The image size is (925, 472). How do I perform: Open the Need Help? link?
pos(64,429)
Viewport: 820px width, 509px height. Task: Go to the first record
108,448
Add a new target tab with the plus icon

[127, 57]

------------------------------------------------

• Brief:
After locating the line above that contains "Viewport: 820px width, 509px", write out that line and every later one exactly, through the last line of the material, and nothing else.

• Solution to the problem:
Viewport: 820px width, 509px height. Task: Go to the first record
108,448
Add a new target tab with the plus icon

[127, 57]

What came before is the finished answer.